Une étude la Banque de France montre que l’industrie pharmaceutique française participe au développement des CVM, notamment entre 2006 et 2012 [8]. La part de la valeur ajoutée importée dans les exportations pharmaceutiques augmente ainsi en France de 7,9 points de pourcentage entre 2000 et 2014, soit une croissance de 57 %. En outre, le contenu étranger dans la production varie également en fonction de la nationalité des entreprises. Les firmes multinationales (FMN) sous contrôle étranger produisant en France emploient plus d’intrants importés dans leur production totale (26,8 %) et dans leurs exportations (38,6 %) que les FMN françaises produisant en France (employant respectivement 11,9 % et 12,7 %).

 

 

2) les travaux récents en France

Le modèle AVIONIC (Analyse variantielle Input/Output nationale importée et en contenus), a été développé à l’Insee [9]. La source de données principale de ce modèle est le TES symétrique (voir page TES symétrique).

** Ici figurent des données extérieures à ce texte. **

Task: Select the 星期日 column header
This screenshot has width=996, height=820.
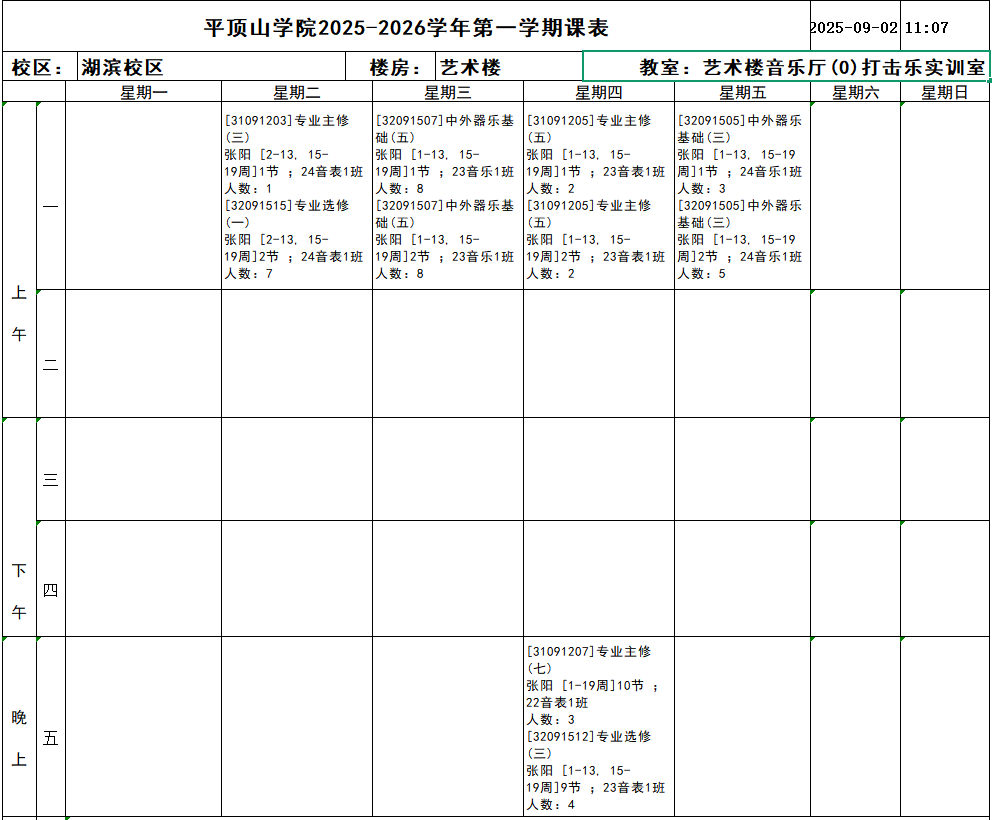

Il présente une ventilation du TEI en produit*produit et sépare l’ensemble des ressources et des emplois de l’économie en deux parties : une partie provenant de la production domestique et une partie provenant des importations.

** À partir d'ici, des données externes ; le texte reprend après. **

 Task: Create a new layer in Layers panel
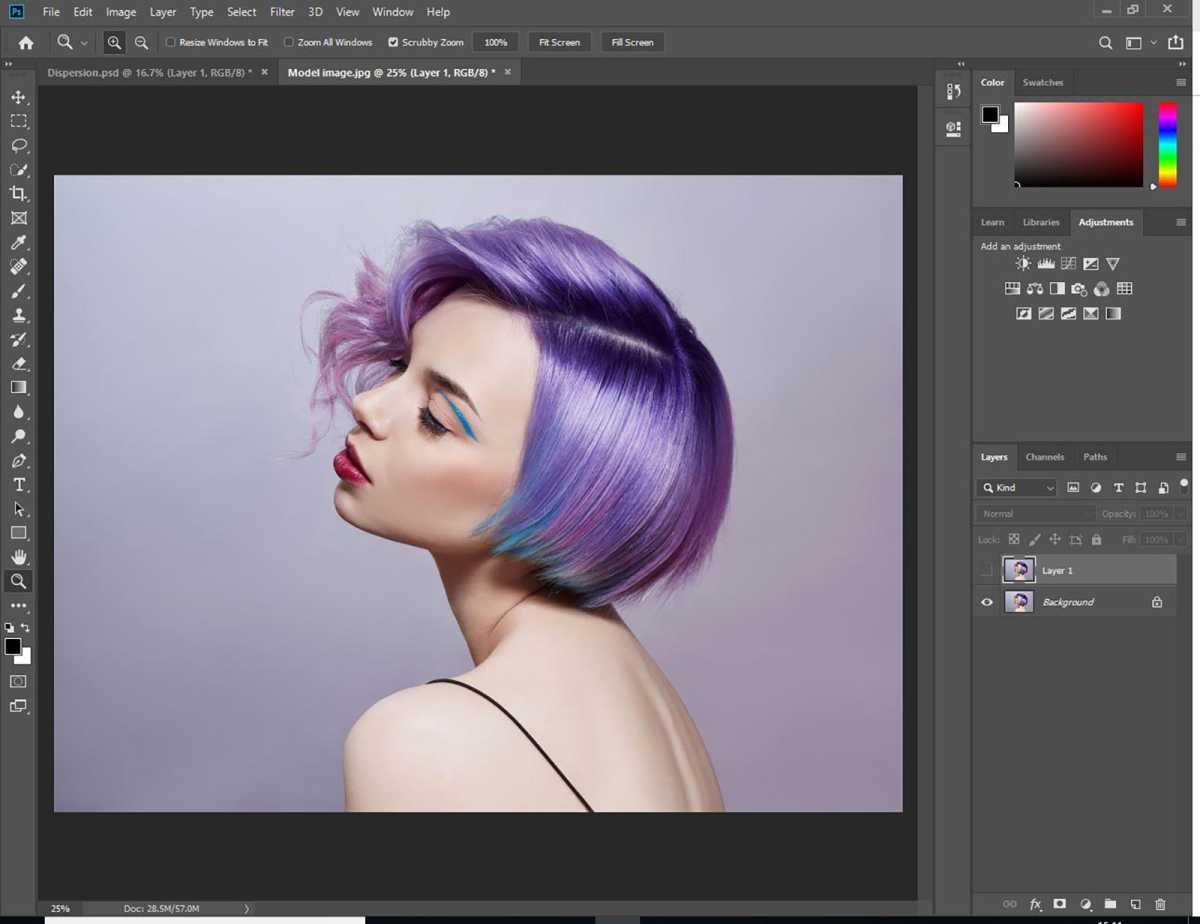(x=1135, y=904)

La somme des contenus en importations et des contenus en valeur ajoutée correspond à l’emploi final. Autrement dit, un emploi final se décompose en une partie importée et une partie de valeur ajoutée domestique. Les contenus en importations représentent le montant des importations généré par une des composantes de la demande finale (consommation des ménages, exportations ou formation brute de capital fixe). Il s’agit de déterminer le montant d’importations nécessaire pour satisfaire la composante de la demande finale retenue.

 

a) Les contenus en importations

Ils sont séparés en une composante directe et une composante indirecte:

° Les contenus directs en importations :

il s’agit des importations qui satisfont directement l’emploi final considéré, sans rentrer dans le processus de production domestique. Par exemple,  un ménage achète une voiture allemande.

° Les contenus indirects en importations :

Ce sont les importations transitant par les CI qui servent, à travers la production domestique, à satisfaire la demande finale. Par exemple, L’importation d’acier – consommé au sein du processus de production – pour produire une voiture française qui est achetée par un ménage en France.

 

b) Les contenus en valeur ajoutée (VA) domestique

Les contenus en VA représentent le montant de VA générée par une des composantes de la demande finale (consommation des ménages, exportations ou formation brute de capital fixe). En d’autres termes, il s’agit de déterminer le montant de VA nécessaire pour satisfaire la composante de la demande finale retenue. Cette VA représente le complémentaire des importations : tout ce qui n’est pas importé est de la VA domestique. Les contenus en VA sont aussi séparés en une composante directe et une composante indirecte :

° Les contenus directs en VA :

il s’agit de la VA domestique qui satisfait directement l’emploi final considéré sans rentrer dans le processus de production domestique ainsi que la VA générée pour satisfaire ses consommations intermédiaires.  Un ménage achète une voiture; les contenus directs représentent la valeur ajoutée liée à la production de la voiture ainsi que celle liée à la production des consommations intermédiaires du produit (branche) voiture.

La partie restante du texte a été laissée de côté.